Becoming a mother changes everything about your life. Sure when you get married your partner’s needs are also on par with yours, but generally speaking he or she is another adult who is capable of self care. Insert a newborn. All needs must be met from an outside source. The same is often true for ICU patients. Regardless of age, often disease process takes away all of the patient’s ability for self care which is where the medical team takes over. So in my head I was convinced I was ready to take on the needs of my own child. How different could it be?

Night and day. Or both rather. There is no such thing as a shift in parenting. No hours or next round of fresh staff to give a formal report and status update to so that you can go home for some R & R. Another stark difference is scheduling. I was incredibly used to the rigid schedules that make an ICU environment thrive. Medications must be given within a certain window or your task turns red in the electronic medical record. Red means late. Red means you some how failed. At work I rarely had a red task. As a new mom, I felt like I lived in the red. He didn’t eat every three hours like the books said he would. He never slept more than two hours at a time. I could not for the life of me get one of the infinite internet-searched schedules to work for us.

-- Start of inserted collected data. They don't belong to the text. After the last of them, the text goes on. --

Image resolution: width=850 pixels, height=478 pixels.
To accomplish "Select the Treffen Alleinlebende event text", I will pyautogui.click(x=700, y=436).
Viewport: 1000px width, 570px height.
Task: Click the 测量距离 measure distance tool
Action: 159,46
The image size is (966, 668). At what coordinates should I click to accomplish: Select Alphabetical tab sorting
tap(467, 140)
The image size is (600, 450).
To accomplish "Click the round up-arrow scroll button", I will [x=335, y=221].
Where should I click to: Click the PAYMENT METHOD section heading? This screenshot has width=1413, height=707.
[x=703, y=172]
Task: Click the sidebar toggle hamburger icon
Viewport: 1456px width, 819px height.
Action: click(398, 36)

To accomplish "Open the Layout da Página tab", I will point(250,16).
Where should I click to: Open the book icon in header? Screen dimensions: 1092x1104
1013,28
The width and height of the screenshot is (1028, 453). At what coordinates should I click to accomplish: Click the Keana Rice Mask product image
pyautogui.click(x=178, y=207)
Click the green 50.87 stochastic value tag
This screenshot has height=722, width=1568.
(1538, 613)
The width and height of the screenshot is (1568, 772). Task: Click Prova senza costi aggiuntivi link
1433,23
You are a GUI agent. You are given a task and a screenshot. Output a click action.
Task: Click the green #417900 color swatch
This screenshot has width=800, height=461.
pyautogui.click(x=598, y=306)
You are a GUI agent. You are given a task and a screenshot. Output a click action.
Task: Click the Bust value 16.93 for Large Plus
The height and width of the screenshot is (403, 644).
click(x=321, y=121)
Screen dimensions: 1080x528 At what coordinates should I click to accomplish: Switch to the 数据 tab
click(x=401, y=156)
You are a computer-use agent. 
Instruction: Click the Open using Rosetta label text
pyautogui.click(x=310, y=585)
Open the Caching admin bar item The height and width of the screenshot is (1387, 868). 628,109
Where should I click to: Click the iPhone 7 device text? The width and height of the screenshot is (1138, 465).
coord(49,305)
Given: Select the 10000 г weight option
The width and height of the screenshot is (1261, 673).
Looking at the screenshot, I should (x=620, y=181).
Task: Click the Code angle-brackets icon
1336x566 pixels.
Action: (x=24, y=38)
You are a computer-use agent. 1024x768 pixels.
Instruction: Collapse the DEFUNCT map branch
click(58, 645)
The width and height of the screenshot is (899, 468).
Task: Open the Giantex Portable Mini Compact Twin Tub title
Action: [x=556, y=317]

He also was not hooked to a million machines measuring each bodily function. I am incredibly thankful to God every day to be the mother of a healthy child. Especially after witnessing so many devastating outcomes over the course of my time in the PICU. Those machines are addictive though. They give your anxiety an analytical lozenge. Is the baby breathing? Why yes! 47 times per minute. Right there in bright, bold text. But how would I know if my own son were to stop breathing at night? It happens. I have seen it. I have done CPR on those babies found down in the morning. I have seen the look of terror/anguish/panic on parents faces. Its so easy to fall asleep on the couch with a newborn and so tempting to just pull them into your bed for a little extra rest. But I couldn’t be “normal” about any of that. Something terrible was going to happen and it would be my fault for not being vigilant. For breaking a rule.

At work there were guidelines and protocols and the ever popular buzz words of evidence based practice. Most questions had an answer. A right or a wrong. You don’t administer Dilantin (a seizure medication) and Morphine together. You turn your patient every two hours, “scrub the hub”, wash your hands, wear an isolation gown, etc. Parenting is largely based on what works for the individual family unit. A you do you approach felt so alien to me. I took to the internet to find parenting protocols. And guess what? I was left even more confused than before. Every person with a laptop has an opinion on parenting. And not like a nice let’s all agree to disagree opinion, but a do it my way or you’ll spend your life savings paying for intensive psychotherapy for your child kind of stance. I felt so overwhelmed with every opposing theory, blog post, and book I read. Thankfully my ER attending husband is a genius and incredibly laid back. He said we will use common sense and do what works. There’s the ER vs the ICU for you.

Slowly I figured out how to wade through all of the “helpful advice” and found my stride as a mother. Well at least for the phases thus far. My child currently sleeps pretty well, eats most things, and is generally a happy kid. All of these things, I am not so naive as to believe, are in a delicate balance than will shift if he gets a tooth, ear infection, on just on a toddler whim. Thankfully I am learning what things are truly important to me to be a stickler about (safe sleep, vaccines, and car seat safety for us) and what things can slide a little (3 servings of vegetables a day….puuuuleaseeee).

Its so funny to me now as a parent to look back at my own childhood and really remember thinking adults had it all figured out. They really do put on a good show for kids. I will forever cherish my ICU nursing days and they may not be gone forever. I just know I cannot parent within that same framework, at least not without all of my hair falling out from the stress of living in the “red”.